# AIM OF THE TASK
Give back the entries in full, exactly as they are written.

# SOURCE MATERIAL
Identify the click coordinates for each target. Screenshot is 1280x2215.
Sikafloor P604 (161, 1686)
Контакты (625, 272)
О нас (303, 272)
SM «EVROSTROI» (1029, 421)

# TASK RESULT
Identify the click coordinates for each target. Screenshot is 1280x2215.
Sikafloor P604 (161, 1686)
Контакты (625, 272)
О нас (303, 272)
SM «EVROSTROI» (1029, 421)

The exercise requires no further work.